> EXERCISE AIM
Consider the material that follows. How many of its lines contain "Hjärta"? Reply with the number alone.

> DATA EXCERPTS
____________

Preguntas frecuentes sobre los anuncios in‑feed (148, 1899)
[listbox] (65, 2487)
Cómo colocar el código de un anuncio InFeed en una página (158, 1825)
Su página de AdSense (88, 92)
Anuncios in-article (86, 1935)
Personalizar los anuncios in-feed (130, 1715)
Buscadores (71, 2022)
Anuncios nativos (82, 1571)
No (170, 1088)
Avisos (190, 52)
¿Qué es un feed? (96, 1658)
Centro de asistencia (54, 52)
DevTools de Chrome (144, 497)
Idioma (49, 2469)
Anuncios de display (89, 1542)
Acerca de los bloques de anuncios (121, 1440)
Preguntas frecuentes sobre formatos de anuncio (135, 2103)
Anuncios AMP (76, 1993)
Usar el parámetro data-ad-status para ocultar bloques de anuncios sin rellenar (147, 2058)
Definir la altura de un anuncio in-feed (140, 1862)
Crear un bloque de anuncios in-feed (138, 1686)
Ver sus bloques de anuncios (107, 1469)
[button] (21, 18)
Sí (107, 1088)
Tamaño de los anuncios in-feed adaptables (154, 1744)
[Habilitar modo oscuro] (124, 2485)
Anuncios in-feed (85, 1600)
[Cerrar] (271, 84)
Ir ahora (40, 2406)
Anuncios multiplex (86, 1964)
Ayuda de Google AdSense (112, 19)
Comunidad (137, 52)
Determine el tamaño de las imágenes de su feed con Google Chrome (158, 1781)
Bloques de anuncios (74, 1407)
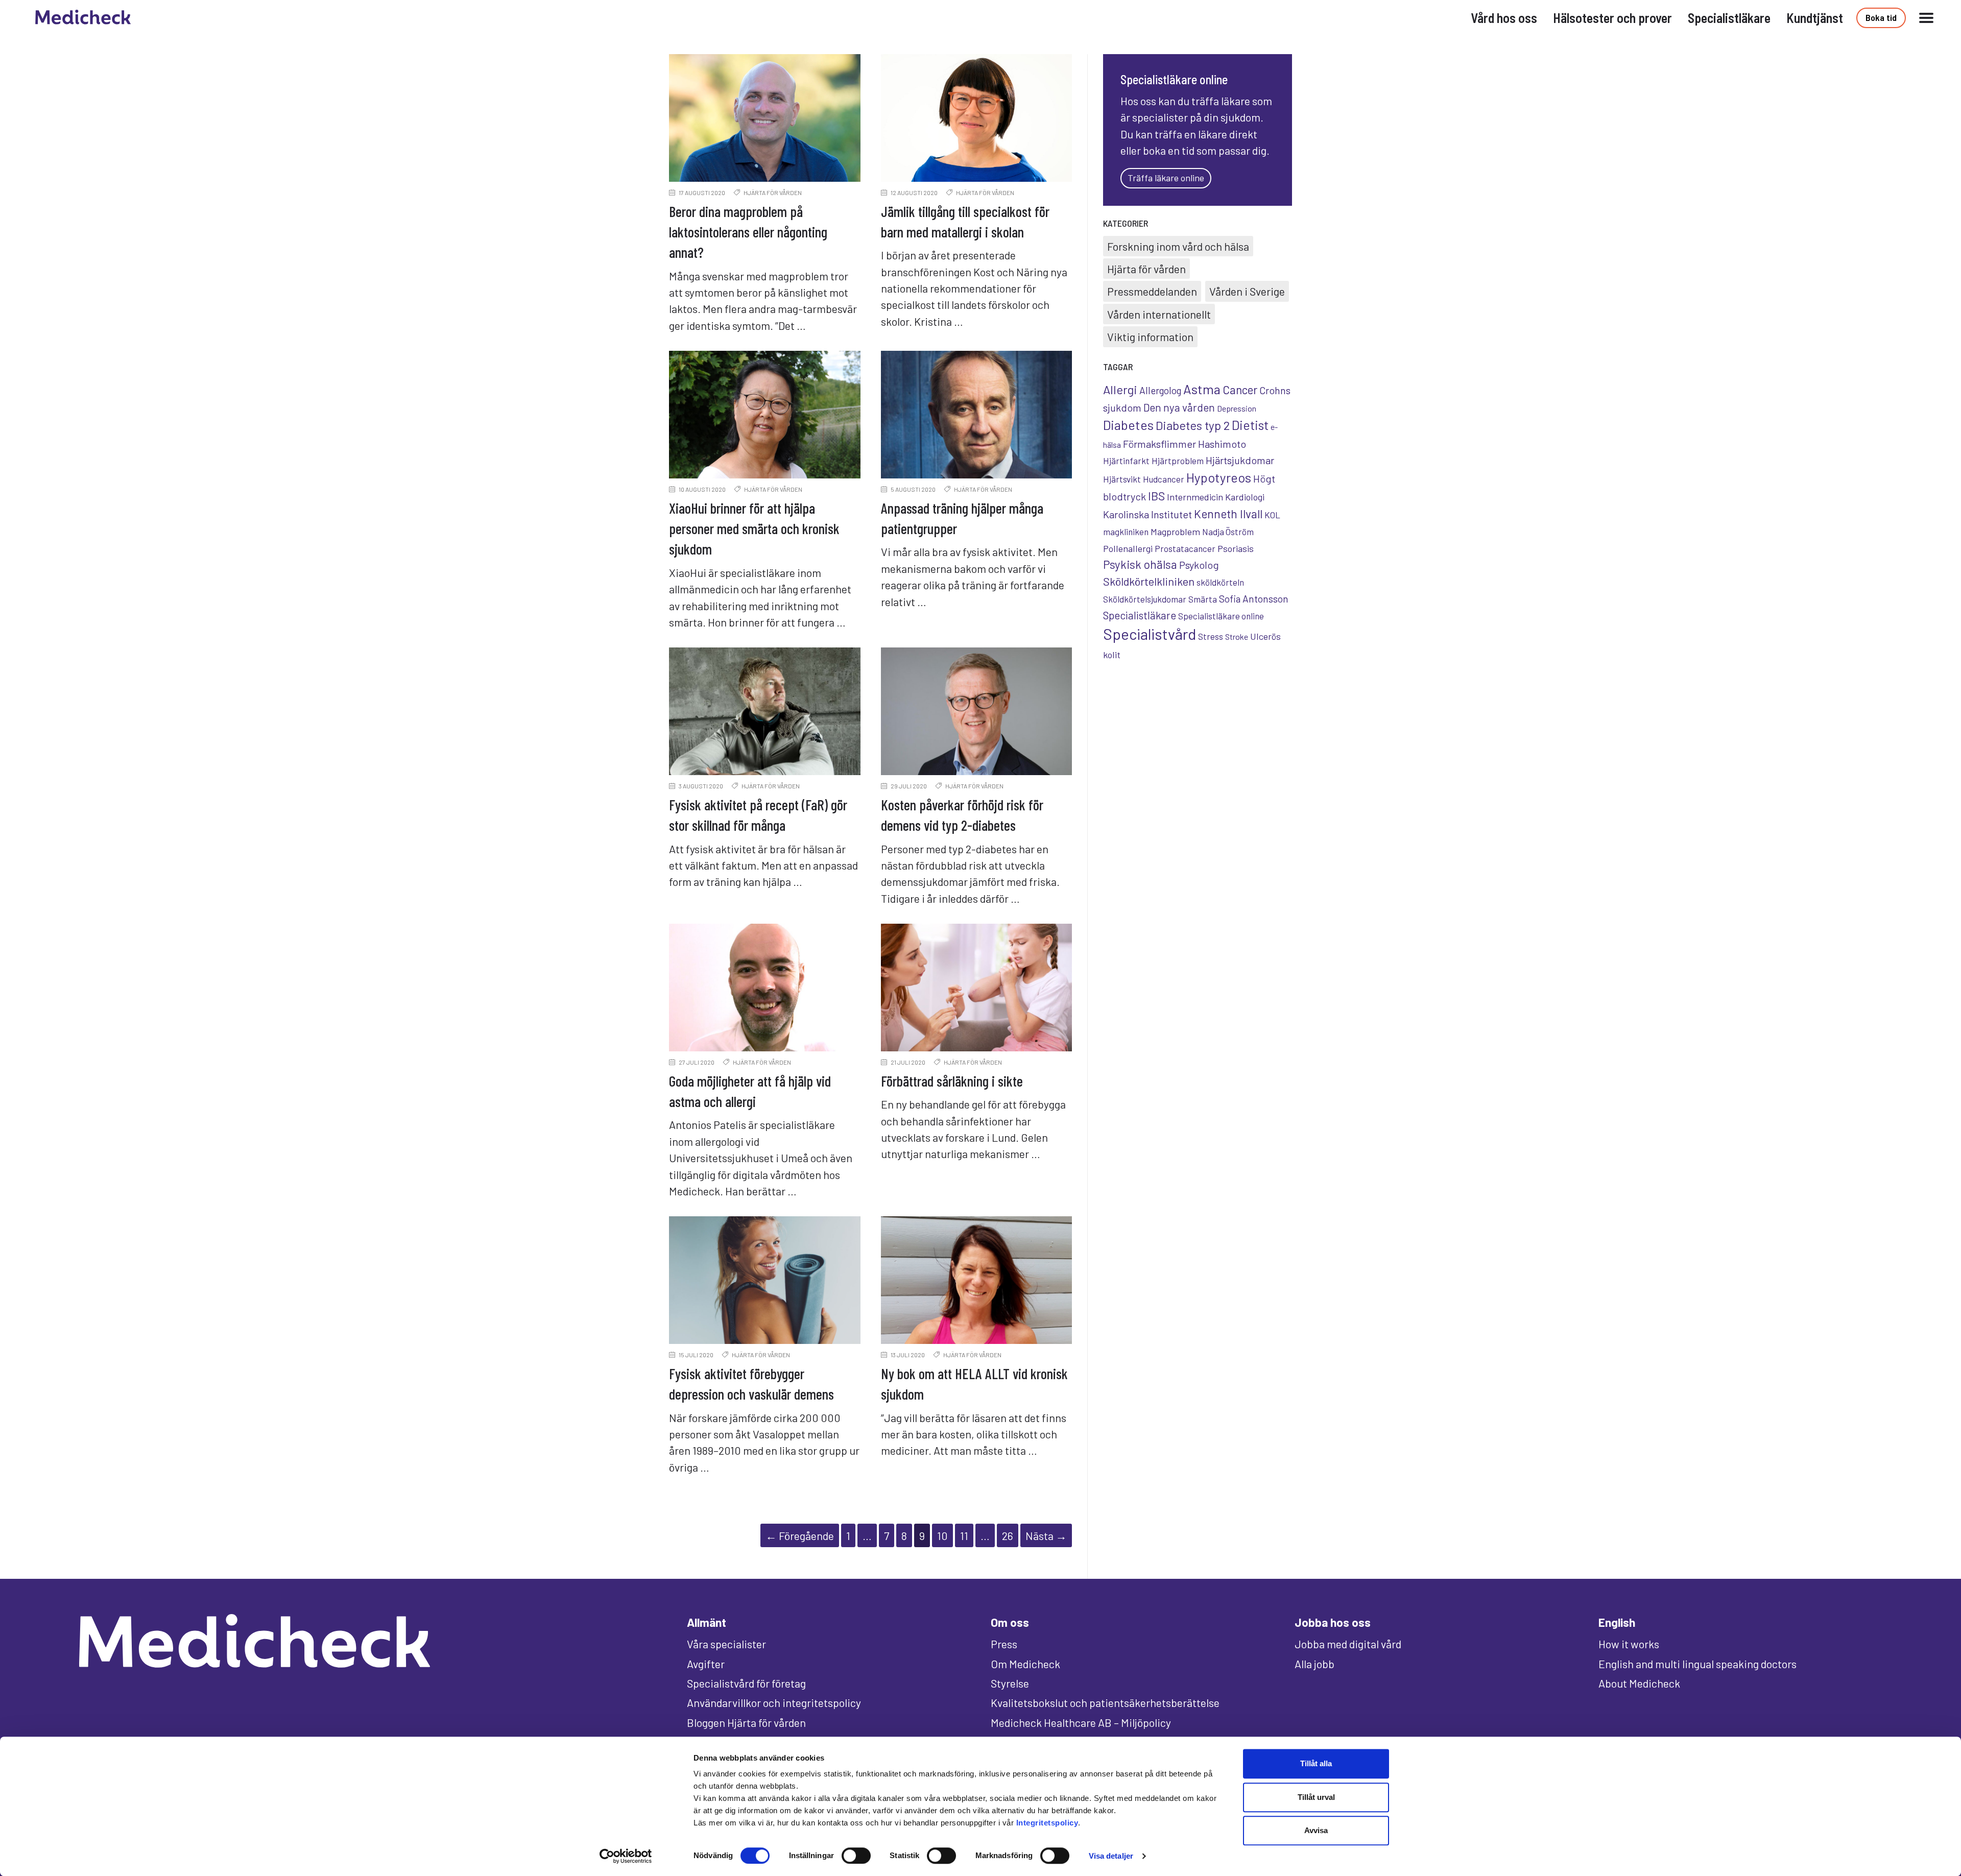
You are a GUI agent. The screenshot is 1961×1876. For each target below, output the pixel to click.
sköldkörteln (1220, 582)
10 (942, 1535)
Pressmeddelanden (1152, 291)
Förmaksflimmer (1159, 444)
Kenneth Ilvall (1228, 514)
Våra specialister (726, 1643)
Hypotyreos (1218, 477)
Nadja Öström (1228, 531)
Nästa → (1046, 1535)
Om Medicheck (1025, 1663)
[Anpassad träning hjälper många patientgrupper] (976, 414)
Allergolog (1160, 390)
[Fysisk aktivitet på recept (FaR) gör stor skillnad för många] (764, 711)
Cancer (1240, 389)
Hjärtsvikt (1122, 479)
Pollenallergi (1128, 548)
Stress (1210, 636)
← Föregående (800, 1535)
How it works (1628, 1643)
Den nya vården (1179, 407)
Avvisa (1316, 1830)
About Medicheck (1639, 1683)
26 (1007, 1535)
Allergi (1120, 389)
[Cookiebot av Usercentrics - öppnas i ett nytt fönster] (626, 1856)
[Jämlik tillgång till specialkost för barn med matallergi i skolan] (976, 118)
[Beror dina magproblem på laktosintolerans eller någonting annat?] (764, 118)
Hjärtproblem (1178, 460)
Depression (1236, 408)
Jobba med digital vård (1348, 1643)
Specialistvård (1149, 634)
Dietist (1250, 424)
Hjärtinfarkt (1126, 460)
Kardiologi (1244, 496)
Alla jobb (1314, 1663)
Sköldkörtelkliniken (1148, 581)
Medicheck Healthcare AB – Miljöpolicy (1081, 1722)
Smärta (1202, 599)
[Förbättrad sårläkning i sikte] (976, 987)
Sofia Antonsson (1253, 599)
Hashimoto (1222, 444)
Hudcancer (1163, 479)
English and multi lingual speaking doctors (1697, 1663)
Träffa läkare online (1166, 177)
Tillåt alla (1316, 1763)
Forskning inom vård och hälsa (1178, 246)
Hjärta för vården (773, 192)
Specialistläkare (1139, 615)
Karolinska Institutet (1147, 514)
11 (964, 1535)
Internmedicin (1195, 496)
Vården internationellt (1159, 314)
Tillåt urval (1316, 1797)
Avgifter (706, 1663)
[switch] (856, 1855)
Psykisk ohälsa (1140, 564)
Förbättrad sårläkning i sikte (952, 1081)
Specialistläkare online (1221, 616)
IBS (1156, 496)
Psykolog (1199, 565)
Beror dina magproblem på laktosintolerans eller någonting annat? (748, 231)
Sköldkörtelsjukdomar (1144, 599)
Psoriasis (1235, 548)
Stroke (1236, 636)
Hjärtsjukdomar (1240, 460)
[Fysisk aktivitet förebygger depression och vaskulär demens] (764, 1280)
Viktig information (1150, 336)
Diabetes (1128, 424)
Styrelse (1010, 1683)
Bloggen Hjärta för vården (746, 1722)
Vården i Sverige (1247, 291)
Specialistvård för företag (746, 1683)
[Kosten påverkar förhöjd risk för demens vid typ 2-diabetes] (976, 711)
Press (1004, 1643)
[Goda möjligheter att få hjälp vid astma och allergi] (764, 987)
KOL (1272, 515)
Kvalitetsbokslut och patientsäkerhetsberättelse (1105, 1702)
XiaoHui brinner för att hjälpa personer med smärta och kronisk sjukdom (754, 528)
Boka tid (1881, 17)
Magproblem (1175, 531)
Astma (1202, 389)
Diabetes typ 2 (1193, 425)
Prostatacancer (1185, 548)
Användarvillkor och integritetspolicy (774, 1702)
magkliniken (1126, 531)
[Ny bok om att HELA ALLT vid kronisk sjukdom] (976, 1280)
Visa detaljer (1111, 1855)
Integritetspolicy (1047, 1822)
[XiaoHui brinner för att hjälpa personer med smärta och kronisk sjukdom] (764, 414)
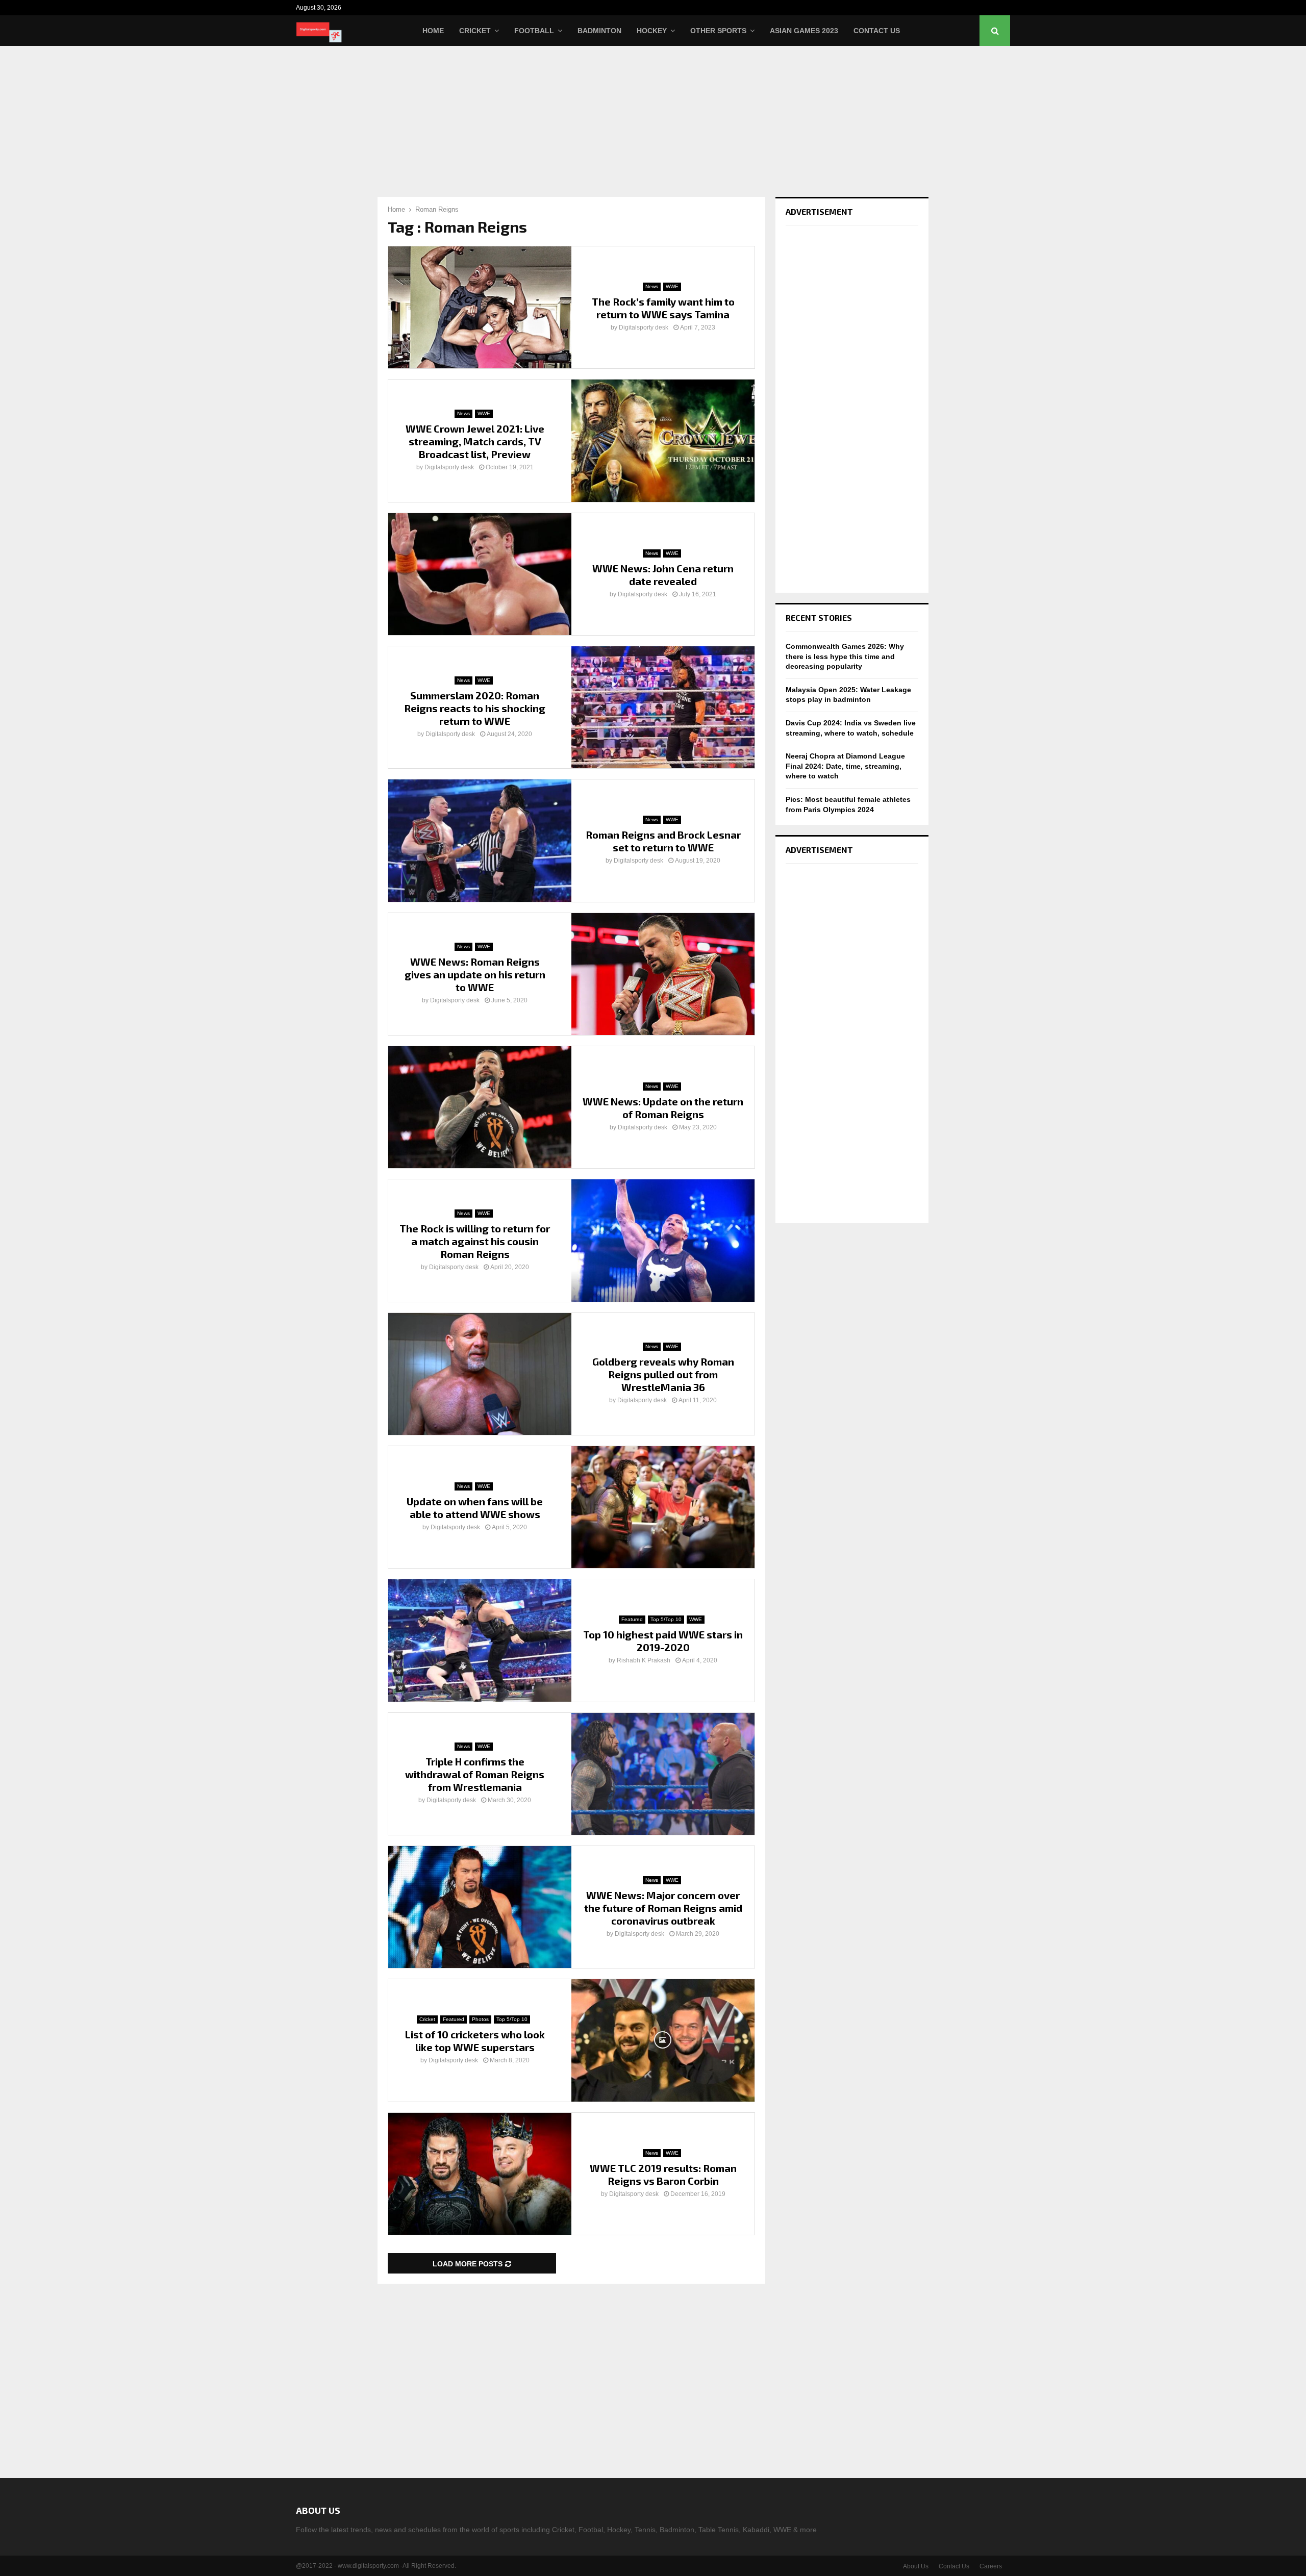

____________

> WRITTEN SOLUTION
2